Pancreatic mucinous cystic neoplasms (MCNs) are rare epithelial tumors that occur almost exclusively in women, typically between the fourth and sixth decades of life, with an estimated incidence of 1 per 100 000 women annually. These lesions are most often located in the pancreatic body and tail. The epithelial lining may demonstrate low- to high-grade dysplasia or invasive carcinoma, reported in up to 34% of cases [3–5]. Histologically, MCNs are defined by mucin-producing epithelium and ovarian-type stroma, which is usually positive for estrogen and progesterone receptors. This supports a potential hormonal influence on tumor development and helps explain their higher prevalence among middle-aged women [5–7].
Several case reports describe MCN growth, rupture, and hemorrhage during pregnancy—events attributed to pregnancy-associated hormonal fluctuations [8, 9]. However, the effect of exogenous hormonal stimulation, such as that induced by IVF, remains poorly understood, and to date, no cases of MCN rupture following IVF have been documented.
We report a case of a 39-year-old woman who developed progressive enlargement and subsequent rupture of an MCN after multiple cycles of gonadotropin stimulation for oocyte retrieval and cryopreservation. Given the pathophysiological parallels with pregnancy-associated cases, it is plausible that the supraphysiologic hormonal environment induced by IVF played a key role in this presentation.
Case report
A 39-year-old woman with no comorbidities and no personal or family history of pancreatic neoplasms underwent ovarian stimulation for elective oocyte retrieval and cryopreservation in December 2023. The stimulation protocol included recombinant human follicle-stimulating hormone (FSH) and luteinizing hormone (LH), a gonadotropin-releasing hormone (GnRH) antagonist, and human chorionic gonadotropin (hCG). The procedure was uneventful.
In February 2024, she developed nonspecific epigastric pain, prompting further evaluation. Physical examination was unremarkable. Cardiovascular causes were excluded through exercise stress testing, transthoracic echocardiography, and computed tomography (CT) angiography. Gastroesophageal conditions were ruled out with upper endoscopy and barium esophagography.
Abdominal ultrasonography revealed a well-circumscribed cystic lesion in the pancreatic tail measuring 2.4 × 2.0 × 2.2 cm. The main pancreatic duct was normal, and no gallstones were identified. Contrast-enhanced CT confirmed a unilocular cyst at the body–tail junction of the pancreas (2.1 × 1.8 cm) with an adjacent lobulation (1.2 × 0.7 cm). The posterior wall appeared indistinct, raising suspicion of partial cyst rupture.

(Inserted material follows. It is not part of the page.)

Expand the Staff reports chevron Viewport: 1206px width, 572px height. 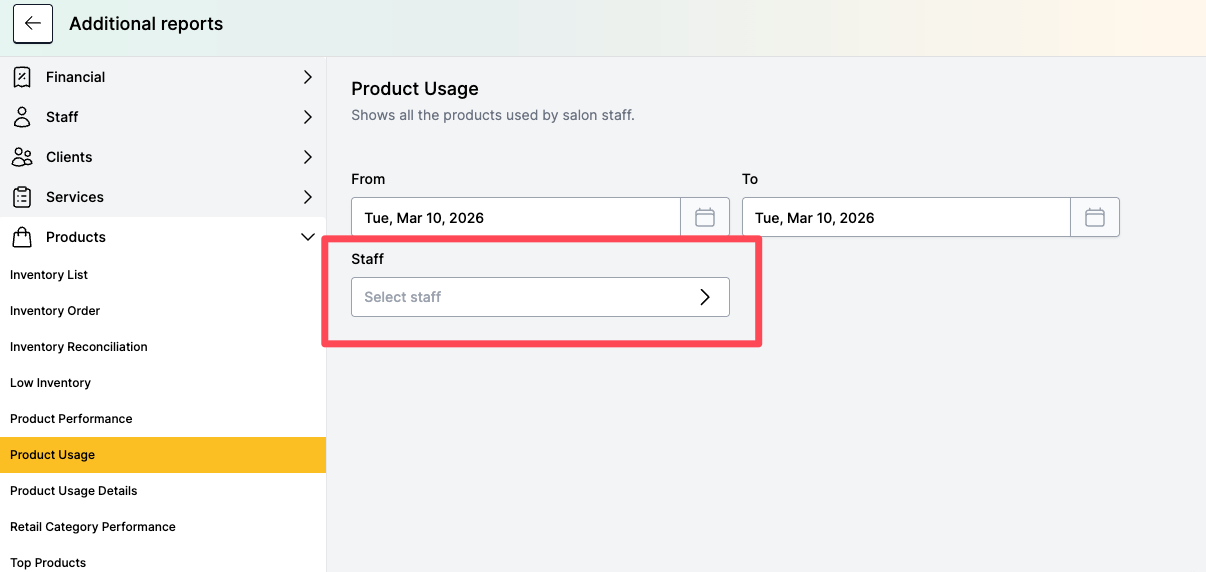(307, 117)
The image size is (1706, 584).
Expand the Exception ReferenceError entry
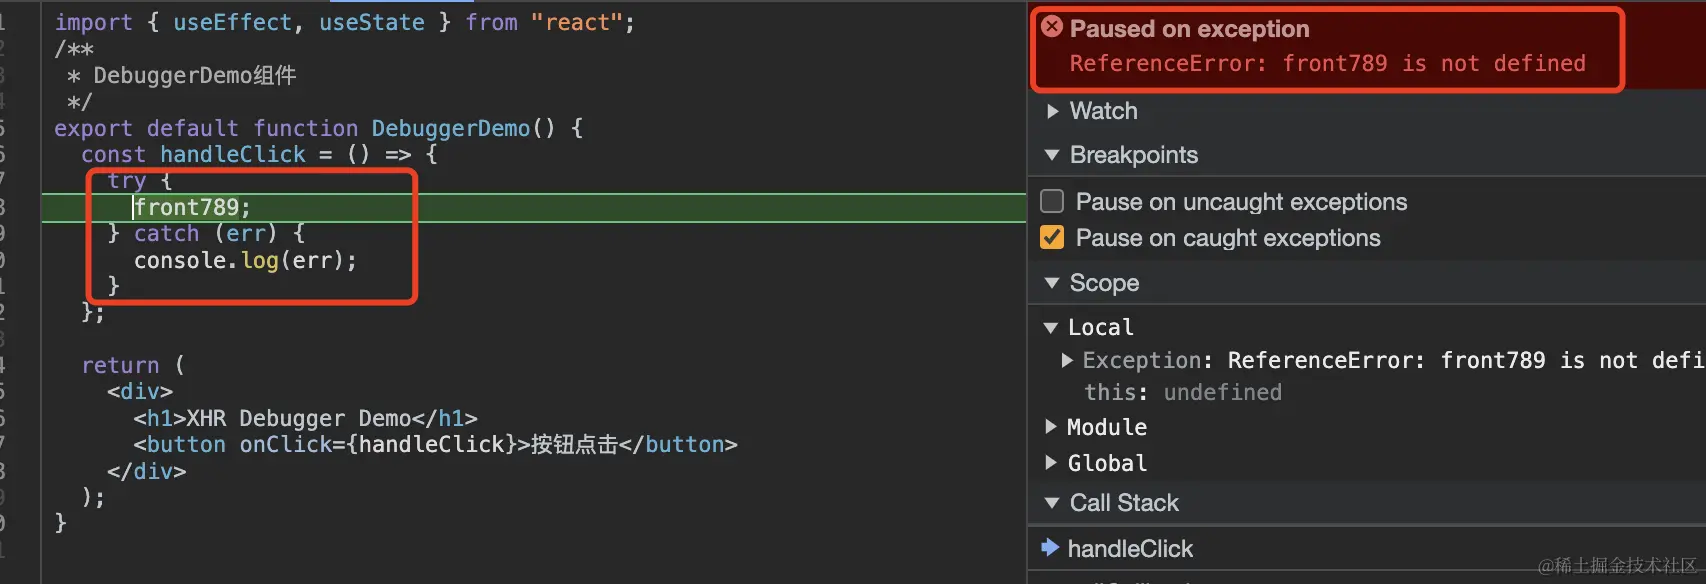pyautogui.click(x=1067, y=360)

Two weeks later, the patient developed severe abdominal pain requiring hospitalization. Magnetic resonance imaging (MRI) demonstrated enlargement of the bilobulated cystic lesion to 4.0 × 2.0 cm, with internal septations and thickened contents, consistent with rupture. Associated findings included peripancreatic fat stranding and posterior pararenal fascial thickening. The leading diagnosis was an MCN with partial rupture and secondary pancreatitis; an inflammatory pseudocyst was considered less likely (Fig. 1).

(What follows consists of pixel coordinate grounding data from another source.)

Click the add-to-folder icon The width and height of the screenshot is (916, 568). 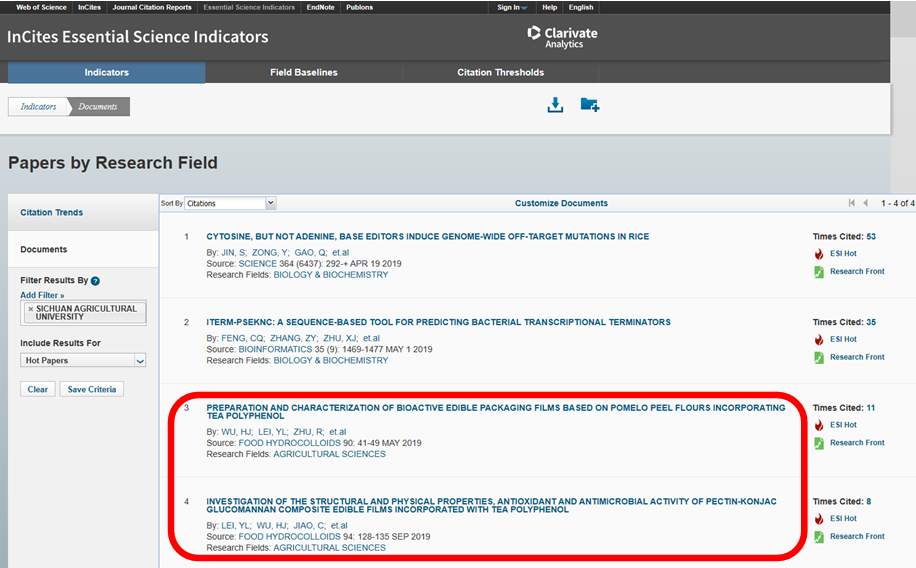[x=589, y=105]
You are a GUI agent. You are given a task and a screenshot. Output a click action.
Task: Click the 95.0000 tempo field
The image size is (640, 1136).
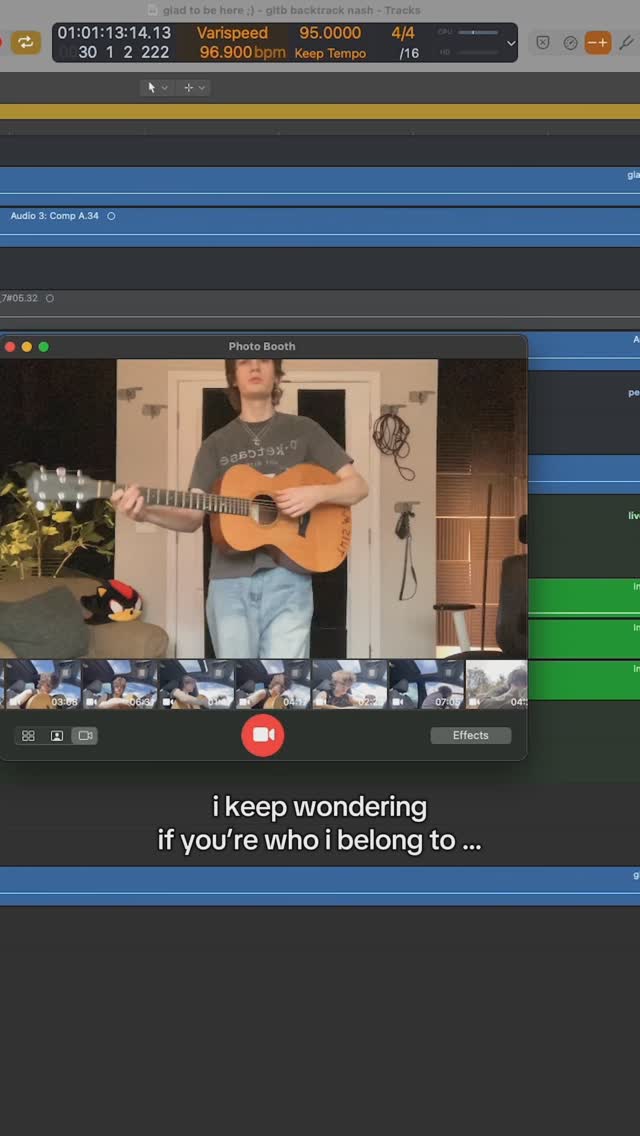(x=330, y=33)
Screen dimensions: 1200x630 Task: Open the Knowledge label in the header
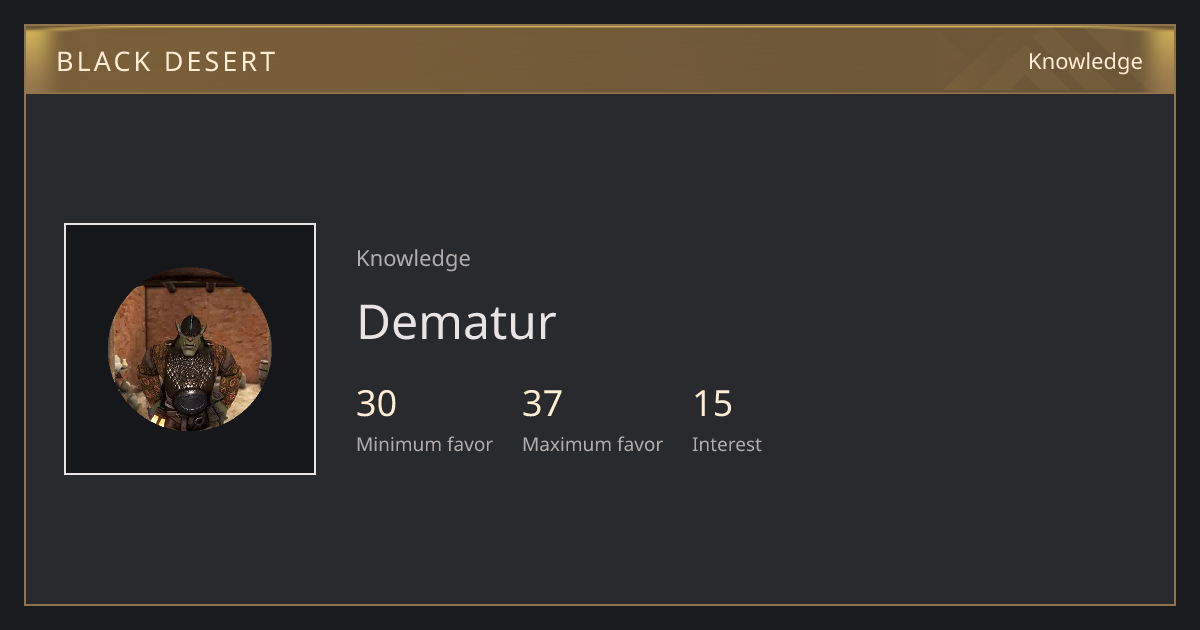(x=1085, y=61)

Comparative cross-sectional imaging illustrating progressive growth and signs of rupture in a pancreatic cystic neoplasm. (A1) Axial contrast-enhanced CT image at initial evaluation showing a unilocular cystic lesion at the body–tail junction of the pancreas. The posterior wall appears indistinct (arrow), raising suspicion of partial cyst rupture. (A2) CT measurement of the cystic lesion, with dimensions of 2.1 × 1.8 cm. (B1) Axial T2-weighted MRI performed 2 weeks later reveals a bilobulated cystic lesion in the pancreatic tail, with internal septations (arrow). (B2) Axial T1-weighted MRI shows interval growth of the lesion to 4.0 × 2.1 cm, confirming enlargement and supporting the diagnosis of cyst rupture with associated inflammatory changes.
A laparoscopic distal pancreatectomy with splenectomy was indicated, but converted to open surgery due to difficult dissection of the celiac trunk and splenic artery. Postoperative recovery was uneventful. The patient was discharged on postoperative day 5, and drains were removed on day 14 without evidence of pancreatic fistula.
Gross pathology revealed a cystic lesion lined by mucinous epithelium with regular nuclei and no atypia. The capsule consisted of dense connective tissue with cellular stroma consistent with ovarian-type stroma (Figs 2 and 3). The final diagnosis was an MCN with low-grade dysplasia, measuring 3.7 cm at its largest diameter. Capsular rupture with granulation tissue and prior hemorrhage extending to the posterior pancreatic surface was documented. Resection margins were free of disease, no invasive carcinoma was found, and all lymph nodes were negative. Immunohistochemical staining demonstrated estrogen receptor positivity.

Surgical specimen and macroscopic pathology examination. (A) Specimen of distal pancreatectomy with splenectomy, presented in the anterior and the dorsal view. (B) Macroscopic pathological examination reveals a multiloculated cystic lesion within the pancreas, measuring 3.7 × 2.8 × 2.7 cm, fibrous cyst wall up to 0.2 cm, an adjacent firmer region measuring 3.0 cm extending to the posterior surface of the pancreas, and signs of capsular rupture (arrow).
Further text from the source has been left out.